No time-wasting post where we list a straightforward steps to get healthy. Enjoy:
Set yourself a goal: to do this, think about what you would like to achieve and be honest; plan it positively and be as concrete and accurate as possible so that you can measure it after a while. Also make it realistic and within your reach otherwise if it is a goal that is too demanding, you will quickly end up demotivating yourself. The key is to be able to carry out small actions that become habits over time. Trust me when saying that changing habits is harder than keeping them. Once you’re in, then bigger actions can happen.For example: practice yoga 2 times a week for 1 hour each time; If after a month, I manage to sustain this goal, then I intend to increase it to 4 times a week.
The first thing to resume our healthy eating is to plan a well-balanced diet. Avoid extreme and violent diets that could allow the rapid loss of those extra kilos; but at the expense of muscle mass and not just fat.

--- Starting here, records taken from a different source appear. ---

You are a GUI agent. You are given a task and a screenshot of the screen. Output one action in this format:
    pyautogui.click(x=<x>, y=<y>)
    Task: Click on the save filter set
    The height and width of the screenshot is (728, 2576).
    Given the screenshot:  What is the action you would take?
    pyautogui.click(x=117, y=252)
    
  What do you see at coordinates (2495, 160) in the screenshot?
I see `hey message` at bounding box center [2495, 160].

Therefore it doesn’t pay off, plus the risk of quickly gaining weight back (The Dumping Syndrome). I advise to get a professional nutritionist.
Another aspect that should not be missing is physical activity, remember that we need to increase the body’s energy metabolism, and the best ally for this situation is exercise. It does not necessarily have to be going to the gym but moving more, such as: walking, running, dancing, swimming, etc.
Have your vegetables and fruits daily: not just because they provide great health benefits (as we all know). In addition to reducing appetite and controlling anxiety. You can consume them of any type and colour. Interestingly each one has its different nutritional value even though they’re growing on the same soil.
Take a look at your portions: Do not count calories but listen to your body, eat with awareness, dedicating time to each meal you make; no rush, being present and attentive to the act of eating; EAT WITH CALM instead of thinking what you need to do next. Otherwise, the level of satiety is very difficult to detect if we are doing other tasks at the same time: for example, eating with the TV.
Rest between seven and eight hours a day. You must respect your hours of sleep and rest to restore the balance of circadian rhythms that influence eating habits and digestion, as well as other cycles of vital processes and important bodily functions.
Eliminate alcohol consumption. Alcoholic beverages contain a high percentage of calories, even higher than that of a full meal.